A inteligência artificial está forçando uma reconfiguração nas estruturas de liderança corporativa. Um relatório publicado na segunda-feira pela IBM, multinacional americana centenária de tecnologia e infraestrutura, indica que a maioria das empresas já está contratando ou designando executivos para o cargo de Chief AI Officer (CAIO).

Os dados do levantamento, reportados pela CNBC, sugerem que a tecnologia deixou de ser tratada apenas como uma ferramenta operacional alocada sob o guarda-chuva da diretoria de tecnologia (CTO) ou de informação (CIO). Ao exigir um assento próprio no chamado C-level, a movimentação aponta para uma tentativa clara do mercado de institucionalizar a governança e a estratégia corporativa em torno da IA.

A reconfiguração da governança tecnológica

A ascensão de um cargo dedicado exclusivamente à inteligência artificial reflete a complexidade técnica e estratégica que a tecnologia impôs aos conselhos de administração. Historicamente, grandes ondas de inovação tendem a gerar novas posições executivas — como ocorreu com a segurança da informação (CISO) e a gestão de dados (CDO) —, mas a velocidade de adoção das ferramentas de IA parece estar acelerando esse ciclo de adaptação estrutural nas grandes organizações.

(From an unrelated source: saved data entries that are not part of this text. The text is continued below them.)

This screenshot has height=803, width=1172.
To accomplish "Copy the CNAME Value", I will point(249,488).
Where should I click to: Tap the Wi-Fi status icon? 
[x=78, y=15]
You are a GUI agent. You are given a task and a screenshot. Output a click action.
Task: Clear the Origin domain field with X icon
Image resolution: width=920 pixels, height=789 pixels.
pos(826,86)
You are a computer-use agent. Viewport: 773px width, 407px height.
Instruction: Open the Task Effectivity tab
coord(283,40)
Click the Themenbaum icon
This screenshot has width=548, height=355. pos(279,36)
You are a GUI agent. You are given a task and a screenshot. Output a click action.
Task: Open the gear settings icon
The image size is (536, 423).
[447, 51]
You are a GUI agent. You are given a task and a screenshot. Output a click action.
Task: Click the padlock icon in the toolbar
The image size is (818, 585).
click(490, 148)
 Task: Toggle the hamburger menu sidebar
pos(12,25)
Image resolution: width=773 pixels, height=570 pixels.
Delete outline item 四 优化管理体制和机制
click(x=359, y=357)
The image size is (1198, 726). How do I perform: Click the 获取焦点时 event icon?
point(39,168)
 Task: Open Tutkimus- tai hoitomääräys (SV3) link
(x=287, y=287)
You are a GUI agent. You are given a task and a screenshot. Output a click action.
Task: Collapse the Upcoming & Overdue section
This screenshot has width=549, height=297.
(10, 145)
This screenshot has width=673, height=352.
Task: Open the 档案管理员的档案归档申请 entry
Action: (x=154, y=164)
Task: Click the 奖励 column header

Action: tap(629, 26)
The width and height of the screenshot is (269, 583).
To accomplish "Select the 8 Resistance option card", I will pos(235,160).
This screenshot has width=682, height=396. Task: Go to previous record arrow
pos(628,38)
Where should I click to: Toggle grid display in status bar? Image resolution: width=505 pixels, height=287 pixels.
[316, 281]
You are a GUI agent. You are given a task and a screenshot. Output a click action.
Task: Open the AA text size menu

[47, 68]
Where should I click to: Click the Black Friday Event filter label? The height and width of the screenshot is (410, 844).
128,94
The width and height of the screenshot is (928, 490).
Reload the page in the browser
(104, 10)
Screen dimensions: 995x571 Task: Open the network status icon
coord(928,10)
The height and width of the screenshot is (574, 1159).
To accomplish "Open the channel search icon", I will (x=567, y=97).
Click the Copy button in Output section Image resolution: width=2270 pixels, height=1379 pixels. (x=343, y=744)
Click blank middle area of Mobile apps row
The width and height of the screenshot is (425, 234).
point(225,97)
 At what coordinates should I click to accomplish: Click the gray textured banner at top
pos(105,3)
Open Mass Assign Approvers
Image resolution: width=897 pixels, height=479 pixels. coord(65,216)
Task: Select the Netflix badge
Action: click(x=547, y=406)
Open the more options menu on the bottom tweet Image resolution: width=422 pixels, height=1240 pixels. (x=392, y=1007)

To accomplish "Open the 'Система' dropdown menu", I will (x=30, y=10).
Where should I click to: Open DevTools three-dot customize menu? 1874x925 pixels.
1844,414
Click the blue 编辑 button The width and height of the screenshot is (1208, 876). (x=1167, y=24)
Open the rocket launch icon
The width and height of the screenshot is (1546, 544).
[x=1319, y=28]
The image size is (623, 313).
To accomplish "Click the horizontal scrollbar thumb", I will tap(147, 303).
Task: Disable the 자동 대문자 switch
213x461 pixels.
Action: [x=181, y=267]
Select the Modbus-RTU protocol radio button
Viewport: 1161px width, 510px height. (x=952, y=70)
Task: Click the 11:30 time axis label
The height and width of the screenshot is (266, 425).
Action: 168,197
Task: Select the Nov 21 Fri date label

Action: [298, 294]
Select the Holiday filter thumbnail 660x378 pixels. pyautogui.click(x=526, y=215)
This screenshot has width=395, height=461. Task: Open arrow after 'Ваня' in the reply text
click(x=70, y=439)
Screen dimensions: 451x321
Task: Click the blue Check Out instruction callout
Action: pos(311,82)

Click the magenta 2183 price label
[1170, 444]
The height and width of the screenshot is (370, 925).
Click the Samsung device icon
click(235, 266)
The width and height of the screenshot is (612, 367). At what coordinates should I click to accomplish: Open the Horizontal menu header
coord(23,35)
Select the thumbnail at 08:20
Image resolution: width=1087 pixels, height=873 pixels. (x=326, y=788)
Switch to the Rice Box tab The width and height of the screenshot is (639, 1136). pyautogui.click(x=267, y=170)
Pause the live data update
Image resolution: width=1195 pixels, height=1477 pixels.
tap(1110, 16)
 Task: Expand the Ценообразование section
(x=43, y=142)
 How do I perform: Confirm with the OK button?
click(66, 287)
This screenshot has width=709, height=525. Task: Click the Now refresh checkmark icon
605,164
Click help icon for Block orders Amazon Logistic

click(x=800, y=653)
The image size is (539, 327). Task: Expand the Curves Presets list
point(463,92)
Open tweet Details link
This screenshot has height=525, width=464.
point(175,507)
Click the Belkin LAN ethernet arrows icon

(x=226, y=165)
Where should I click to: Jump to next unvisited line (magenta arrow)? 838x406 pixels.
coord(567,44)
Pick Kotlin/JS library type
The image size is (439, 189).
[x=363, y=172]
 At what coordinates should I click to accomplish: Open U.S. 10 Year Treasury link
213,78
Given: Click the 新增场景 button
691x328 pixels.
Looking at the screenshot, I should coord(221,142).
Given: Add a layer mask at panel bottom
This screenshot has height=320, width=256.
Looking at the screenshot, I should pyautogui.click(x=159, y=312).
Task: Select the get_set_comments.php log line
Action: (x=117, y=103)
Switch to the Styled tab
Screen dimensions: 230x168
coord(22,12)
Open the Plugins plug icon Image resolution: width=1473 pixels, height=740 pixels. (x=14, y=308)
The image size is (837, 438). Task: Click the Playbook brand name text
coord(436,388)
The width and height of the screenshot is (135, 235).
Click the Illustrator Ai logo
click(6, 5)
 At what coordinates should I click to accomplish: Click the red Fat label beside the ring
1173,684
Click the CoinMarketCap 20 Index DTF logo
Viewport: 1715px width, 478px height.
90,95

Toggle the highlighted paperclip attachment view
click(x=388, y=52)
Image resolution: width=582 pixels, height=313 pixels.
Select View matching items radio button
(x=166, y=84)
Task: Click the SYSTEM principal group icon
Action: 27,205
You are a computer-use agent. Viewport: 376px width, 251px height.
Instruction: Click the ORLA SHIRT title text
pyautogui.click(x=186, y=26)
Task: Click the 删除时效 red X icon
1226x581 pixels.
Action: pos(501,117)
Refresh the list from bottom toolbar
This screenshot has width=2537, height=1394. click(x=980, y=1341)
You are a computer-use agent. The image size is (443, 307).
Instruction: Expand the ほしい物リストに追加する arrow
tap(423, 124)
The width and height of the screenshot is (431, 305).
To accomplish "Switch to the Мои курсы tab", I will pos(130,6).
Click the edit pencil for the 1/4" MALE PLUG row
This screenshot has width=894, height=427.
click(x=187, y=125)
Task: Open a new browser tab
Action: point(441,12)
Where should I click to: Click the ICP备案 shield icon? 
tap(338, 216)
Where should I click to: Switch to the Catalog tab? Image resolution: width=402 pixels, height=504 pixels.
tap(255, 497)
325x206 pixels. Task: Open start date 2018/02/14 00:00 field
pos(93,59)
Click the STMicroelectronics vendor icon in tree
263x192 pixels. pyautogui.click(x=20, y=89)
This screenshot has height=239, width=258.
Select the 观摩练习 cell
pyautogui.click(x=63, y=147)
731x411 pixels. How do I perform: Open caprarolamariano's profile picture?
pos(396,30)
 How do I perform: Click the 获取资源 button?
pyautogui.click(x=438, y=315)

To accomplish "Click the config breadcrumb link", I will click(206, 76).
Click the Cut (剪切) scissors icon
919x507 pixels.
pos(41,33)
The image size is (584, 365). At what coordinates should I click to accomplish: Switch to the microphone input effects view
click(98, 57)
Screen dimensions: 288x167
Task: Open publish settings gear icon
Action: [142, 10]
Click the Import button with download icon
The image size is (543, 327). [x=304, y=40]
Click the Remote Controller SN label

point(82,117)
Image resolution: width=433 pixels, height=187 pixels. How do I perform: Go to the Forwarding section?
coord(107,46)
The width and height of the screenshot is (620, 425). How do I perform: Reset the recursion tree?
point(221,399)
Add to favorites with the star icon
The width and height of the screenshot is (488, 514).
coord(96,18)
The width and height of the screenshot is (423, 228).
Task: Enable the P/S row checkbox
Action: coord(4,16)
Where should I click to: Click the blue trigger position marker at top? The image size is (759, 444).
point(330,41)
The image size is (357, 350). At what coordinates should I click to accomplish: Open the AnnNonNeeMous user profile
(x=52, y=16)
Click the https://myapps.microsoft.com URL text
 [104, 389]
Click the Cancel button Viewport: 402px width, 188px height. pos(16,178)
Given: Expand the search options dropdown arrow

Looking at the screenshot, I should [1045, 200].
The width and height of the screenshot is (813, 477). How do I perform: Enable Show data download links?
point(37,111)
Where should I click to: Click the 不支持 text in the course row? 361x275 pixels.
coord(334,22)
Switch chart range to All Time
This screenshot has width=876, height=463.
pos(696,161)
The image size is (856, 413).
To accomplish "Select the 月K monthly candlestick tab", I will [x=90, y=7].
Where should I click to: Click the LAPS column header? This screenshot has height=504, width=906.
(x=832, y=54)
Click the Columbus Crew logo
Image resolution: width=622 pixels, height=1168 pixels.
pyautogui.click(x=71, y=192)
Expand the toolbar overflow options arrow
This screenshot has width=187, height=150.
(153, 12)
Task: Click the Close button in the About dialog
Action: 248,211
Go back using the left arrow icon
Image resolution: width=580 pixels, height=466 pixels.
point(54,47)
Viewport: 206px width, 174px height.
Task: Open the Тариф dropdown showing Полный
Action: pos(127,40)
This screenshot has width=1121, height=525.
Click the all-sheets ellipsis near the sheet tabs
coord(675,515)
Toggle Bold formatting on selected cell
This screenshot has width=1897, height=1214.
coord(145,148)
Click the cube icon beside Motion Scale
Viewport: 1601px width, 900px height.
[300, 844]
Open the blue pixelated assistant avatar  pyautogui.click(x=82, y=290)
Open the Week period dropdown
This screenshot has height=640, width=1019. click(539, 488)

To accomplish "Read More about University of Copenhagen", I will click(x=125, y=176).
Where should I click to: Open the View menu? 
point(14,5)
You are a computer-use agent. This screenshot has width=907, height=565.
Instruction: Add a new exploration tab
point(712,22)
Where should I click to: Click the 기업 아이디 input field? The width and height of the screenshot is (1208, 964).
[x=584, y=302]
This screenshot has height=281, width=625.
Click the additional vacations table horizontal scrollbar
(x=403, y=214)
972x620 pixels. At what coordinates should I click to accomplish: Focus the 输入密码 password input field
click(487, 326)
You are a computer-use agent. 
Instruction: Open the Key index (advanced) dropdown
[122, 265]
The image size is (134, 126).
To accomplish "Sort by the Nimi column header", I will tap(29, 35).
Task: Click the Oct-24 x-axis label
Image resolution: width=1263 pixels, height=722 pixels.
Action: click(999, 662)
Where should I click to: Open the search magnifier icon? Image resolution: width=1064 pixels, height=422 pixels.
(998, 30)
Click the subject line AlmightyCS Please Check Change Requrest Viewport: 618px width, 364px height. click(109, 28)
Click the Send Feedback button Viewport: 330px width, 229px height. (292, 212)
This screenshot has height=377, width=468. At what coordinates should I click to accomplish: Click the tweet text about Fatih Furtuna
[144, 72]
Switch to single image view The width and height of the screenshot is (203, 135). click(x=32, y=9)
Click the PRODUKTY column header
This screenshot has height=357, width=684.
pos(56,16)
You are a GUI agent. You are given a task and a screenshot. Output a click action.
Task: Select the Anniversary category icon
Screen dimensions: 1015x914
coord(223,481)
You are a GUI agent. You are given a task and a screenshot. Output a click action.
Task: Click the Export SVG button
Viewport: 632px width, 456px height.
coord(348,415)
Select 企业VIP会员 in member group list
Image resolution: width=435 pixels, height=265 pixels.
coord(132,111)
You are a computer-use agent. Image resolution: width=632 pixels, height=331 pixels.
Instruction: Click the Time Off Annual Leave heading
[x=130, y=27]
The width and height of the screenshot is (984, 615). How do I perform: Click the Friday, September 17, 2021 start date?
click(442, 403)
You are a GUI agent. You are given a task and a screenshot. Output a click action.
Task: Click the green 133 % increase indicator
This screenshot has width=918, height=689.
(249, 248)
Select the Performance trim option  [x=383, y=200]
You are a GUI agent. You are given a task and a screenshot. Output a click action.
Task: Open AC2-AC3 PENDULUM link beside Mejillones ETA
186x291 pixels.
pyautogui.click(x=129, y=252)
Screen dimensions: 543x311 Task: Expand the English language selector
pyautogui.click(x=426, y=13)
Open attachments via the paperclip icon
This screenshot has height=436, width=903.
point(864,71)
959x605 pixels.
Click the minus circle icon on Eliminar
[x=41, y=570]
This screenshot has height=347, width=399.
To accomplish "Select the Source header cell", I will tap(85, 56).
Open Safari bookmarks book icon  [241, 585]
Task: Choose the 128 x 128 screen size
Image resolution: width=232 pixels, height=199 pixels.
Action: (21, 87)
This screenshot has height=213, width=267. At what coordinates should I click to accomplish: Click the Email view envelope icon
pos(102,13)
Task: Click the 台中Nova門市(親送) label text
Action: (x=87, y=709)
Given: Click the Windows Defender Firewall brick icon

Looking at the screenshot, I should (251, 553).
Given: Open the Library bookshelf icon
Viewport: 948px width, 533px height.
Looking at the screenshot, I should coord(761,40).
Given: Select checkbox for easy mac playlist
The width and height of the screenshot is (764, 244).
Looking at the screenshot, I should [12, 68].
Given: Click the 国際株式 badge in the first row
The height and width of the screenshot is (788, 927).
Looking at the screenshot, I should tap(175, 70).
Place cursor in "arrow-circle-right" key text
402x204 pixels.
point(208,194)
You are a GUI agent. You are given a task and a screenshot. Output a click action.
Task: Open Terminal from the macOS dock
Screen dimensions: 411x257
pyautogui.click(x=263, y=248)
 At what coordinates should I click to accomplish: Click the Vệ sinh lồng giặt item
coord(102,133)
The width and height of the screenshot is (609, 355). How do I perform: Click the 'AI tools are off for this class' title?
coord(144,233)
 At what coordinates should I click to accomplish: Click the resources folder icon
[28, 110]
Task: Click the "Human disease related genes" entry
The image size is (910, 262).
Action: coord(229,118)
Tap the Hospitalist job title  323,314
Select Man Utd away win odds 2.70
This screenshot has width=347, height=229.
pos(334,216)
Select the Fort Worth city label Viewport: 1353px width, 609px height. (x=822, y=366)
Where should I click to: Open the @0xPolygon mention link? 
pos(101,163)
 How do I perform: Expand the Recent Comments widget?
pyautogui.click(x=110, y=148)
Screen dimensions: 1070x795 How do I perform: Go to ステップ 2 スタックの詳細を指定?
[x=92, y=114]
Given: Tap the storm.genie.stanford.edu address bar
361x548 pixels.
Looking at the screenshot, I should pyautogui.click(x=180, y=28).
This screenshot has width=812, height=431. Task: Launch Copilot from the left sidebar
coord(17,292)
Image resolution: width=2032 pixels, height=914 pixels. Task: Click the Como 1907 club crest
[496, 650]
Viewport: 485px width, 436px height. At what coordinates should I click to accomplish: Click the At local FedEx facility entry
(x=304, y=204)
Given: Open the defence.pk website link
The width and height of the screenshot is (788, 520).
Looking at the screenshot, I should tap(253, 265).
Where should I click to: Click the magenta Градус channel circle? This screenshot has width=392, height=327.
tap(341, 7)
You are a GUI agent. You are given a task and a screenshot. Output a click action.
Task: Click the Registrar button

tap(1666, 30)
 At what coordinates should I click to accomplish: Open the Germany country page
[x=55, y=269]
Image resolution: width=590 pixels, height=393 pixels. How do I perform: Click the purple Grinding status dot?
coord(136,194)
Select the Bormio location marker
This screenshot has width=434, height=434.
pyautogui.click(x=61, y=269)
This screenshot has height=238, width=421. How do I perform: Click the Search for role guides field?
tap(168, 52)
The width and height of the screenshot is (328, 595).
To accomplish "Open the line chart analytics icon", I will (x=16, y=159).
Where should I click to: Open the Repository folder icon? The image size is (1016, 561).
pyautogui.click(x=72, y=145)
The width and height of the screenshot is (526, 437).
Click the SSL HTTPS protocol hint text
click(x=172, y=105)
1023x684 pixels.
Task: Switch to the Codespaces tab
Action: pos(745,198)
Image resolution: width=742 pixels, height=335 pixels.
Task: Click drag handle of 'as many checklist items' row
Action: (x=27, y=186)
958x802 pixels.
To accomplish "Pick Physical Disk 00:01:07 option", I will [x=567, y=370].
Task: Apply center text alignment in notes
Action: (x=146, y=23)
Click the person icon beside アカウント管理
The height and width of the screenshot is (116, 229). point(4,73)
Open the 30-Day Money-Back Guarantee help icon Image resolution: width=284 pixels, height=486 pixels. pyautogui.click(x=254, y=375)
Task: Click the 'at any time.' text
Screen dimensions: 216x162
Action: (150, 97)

Embora o levantamento da IBM aponte para uma adoção majoritária da posição de CAIO, a definição exata do escopo e da autoridade desse executivo ainda passa por um período de consolidação no mercado. A centralização da estratégia em uma única figura de liderança sugere um esforço duplo das companhias: capturar os ganhos de eficiência e produtividade prometidos pela inovação, ao mesmo tempo em que se estabelece um controle mais rígido sobre riscos regulatórios, de propriedade intelectual e de segurança da informação.

A consolidação definitiva do Chief AI Officer como uma figura padrão e duradoura no organograma corporativo dependerá de como esses primeiros executivos conseguirão demonstrar valor tangível além da atual fase de experimentação tecnológica. O movimento atual, contudo, indica que os conselhos de administração avaliam que o custo de fragmentar a governança em IA já superou o risco de expandir a diretoria.